## MATERIAL SUPPLIED
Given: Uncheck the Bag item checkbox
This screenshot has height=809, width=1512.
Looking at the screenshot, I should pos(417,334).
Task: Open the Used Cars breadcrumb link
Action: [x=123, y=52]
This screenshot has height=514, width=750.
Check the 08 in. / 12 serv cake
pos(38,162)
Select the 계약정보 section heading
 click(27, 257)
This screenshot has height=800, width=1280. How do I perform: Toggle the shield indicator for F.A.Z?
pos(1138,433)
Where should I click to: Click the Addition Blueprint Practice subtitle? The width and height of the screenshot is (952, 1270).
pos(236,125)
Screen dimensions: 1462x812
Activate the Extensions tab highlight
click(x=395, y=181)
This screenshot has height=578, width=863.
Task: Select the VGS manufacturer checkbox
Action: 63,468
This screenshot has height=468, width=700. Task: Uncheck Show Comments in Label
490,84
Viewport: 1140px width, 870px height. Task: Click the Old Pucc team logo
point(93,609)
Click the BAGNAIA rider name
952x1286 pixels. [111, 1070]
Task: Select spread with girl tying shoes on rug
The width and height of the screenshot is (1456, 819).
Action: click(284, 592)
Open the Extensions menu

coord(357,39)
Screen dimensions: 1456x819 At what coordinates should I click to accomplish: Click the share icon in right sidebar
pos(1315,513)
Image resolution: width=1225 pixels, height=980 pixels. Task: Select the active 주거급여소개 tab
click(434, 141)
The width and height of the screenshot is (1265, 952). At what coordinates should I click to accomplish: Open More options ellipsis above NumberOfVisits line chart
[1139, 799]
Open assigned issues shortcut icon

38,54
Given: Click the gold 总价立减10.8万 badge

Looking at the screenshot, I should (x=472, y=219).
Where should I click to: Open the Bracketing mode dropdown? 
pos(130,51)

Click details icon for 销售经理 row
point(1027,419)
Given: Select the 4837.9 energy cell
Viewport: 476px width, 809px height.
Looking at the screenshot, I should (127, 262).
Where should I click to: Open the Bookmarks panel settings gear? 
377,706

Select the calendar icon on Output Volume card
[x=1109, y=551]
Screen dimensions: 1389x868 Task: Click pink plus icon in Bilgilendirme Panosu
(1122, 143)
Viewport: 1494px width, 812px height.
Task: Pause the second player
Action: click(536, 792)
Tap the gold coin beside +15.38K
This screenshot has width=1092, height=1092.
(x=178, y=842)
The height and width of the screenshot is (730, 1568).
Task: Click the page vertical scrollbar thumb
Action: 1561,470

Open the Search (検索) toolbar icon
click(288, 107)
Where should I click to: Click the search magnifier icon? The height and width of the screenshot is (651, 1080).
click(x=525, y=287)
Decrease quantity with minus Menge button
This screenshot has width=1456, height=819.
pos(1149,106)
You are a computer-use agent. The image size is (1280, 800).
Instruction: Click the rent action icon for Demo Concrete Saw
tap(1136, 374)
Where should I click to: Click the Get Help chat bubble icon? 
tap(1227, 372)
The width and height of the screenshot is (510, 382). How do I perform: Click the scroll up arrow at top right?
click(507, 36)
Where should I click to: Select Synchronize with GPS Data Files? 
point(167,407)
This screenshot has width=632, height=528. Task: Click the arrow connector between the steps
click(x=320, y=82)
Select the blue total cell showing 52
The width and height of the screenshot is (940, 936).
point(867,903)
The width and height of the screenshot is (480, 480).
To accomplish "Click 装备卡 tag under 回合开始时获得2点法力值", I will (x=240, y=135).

## THE REQUEST
Retype every line of the items above, keeping each one identical to the original.

## THE COMPLETED TASK
Given: Uncheck the Bag item checkbox
This screenshot has height=809, width=1512.
Looking at the screenshot, I should pos(417,334).
Task: Open the Used Cars breadcrumb link
Action: [x=123, y=52]
This screenshot has height=514, width=750.
Check the 08 in. / 12 serv cake
pos(38,162)
Select the 계약정보 section heading
 click(27, 257)
This screenshot has height=800, width=1280. How do I perform: Toggle the shield indicator for F.A.Z?
pos(1138,433)
Where should I click to: Click the Addition Blueprint Practice subtitle? The width and height of the screenshot is (952, 1270).
pos(236,125)
Screen dimensions: 1462x812
Activate the Extensions tab highlight
click(x=395, y=181)
This screenshot has height=578, width=863.
Task: Select the VGS manufacturer checkbox
Action: 63,468
This screenshot has height=468, width=700. Task: Uncheck Show Comments in Label
490,84
Viewport: 1140px width, 870px height. Task: Click the Old Pucc team logo
point(93,609)
Click the BAGNAIA rider name
952x1286 pixels. [111, 1070]
Task: Select spread with girl tying shoes on rug
The width and height of the screenshot is (1456, 819).
Action: click(284, 592)
Open the Extensions menu

coord(357,39)
Screen dimensions: 1456x819 At what coordinates should I click to accomplish: Click the share icon in right sidebar
pos(1315,513)
Image resolution: width=1225 pixels, height=980 pixels. Task: Select the active 주거급여소개 tab
click(434, 141)
The width and height of the screenshot is (1265, 952). At what coordinates should I click to accomplish: Open More options ellipsis above NumberOfVisits line chart
[1139, 799]
Open assigned issues shortcut icon

38,54
Given: Click the gold 总价立减10.8万 badge

Looking at the screenshot, I should (x=472, y=219).
Where should I click to: Open the Bracketing mode dropdown? 
pos(130,51)

Click details icon for 销售经理 row
point(1027,419)
Given: Select the 4837.9 energy cell
Viewport: 476px width, 809px height.
Looking at the screenshot, I should (127, 262).
Where should I click to: Open the Bookmarks panel settings gear? 
377,706

Select the calendar icon on Output Volume card
[x=1109, y=551]
Screen dimensions: 1389x868 Task: Click pink plus icon in Bilgilendirme Panosu
(1122, 143)
Viewport: 1494px width, 812px height.
Task: Pause the second player
Action: click(536, 792)
Tap the gold coin beside +15.38K
This screenshot has width=1092, height=1092.
(x=178, y=842)
The height and width of the screenshot is (730, 1568).
Task: Click the page vertical scrollbar thumb
Action: 1561,470

Open the Search (検索) toolbar icon
click(288, 107)
Where should I click to: Click the search magnifier icon? The height and width of the screenshot is (651, 1080).
click(x=525, y=287)
Decrease quantity with minus Menge button
This screenshot has width=1456, height=819.
pos(1149,106)
You are a computer-use agent. The image size is (1280, 800).
Instruction: Click the rent action icon for Demo Concrete Saw
tap(1136, 374)
Where should I click to: Click the Get Help chat bubble icon? 
tap(1227, 372)
The width and height of the screenshot is (510, 382). How do I perform: Click the scroll up arrow at top right?
click(507, 36)
Where should I click to: Select Synchronize with GPS Data Files? 
point(167,407)
This screenshot has width=632, height=528. Task: Click the arrow connector between the steps
click(x=320, y=82)
Select the blue total cell showing 52
The width and height of the screenshot is (940, 936).
point(867,903)
The width and height of the screenshot is (480, 480).
To accomplish "Click 装备卡 tag under 回合开始时获得2点法力值", I will (x=240, y=135).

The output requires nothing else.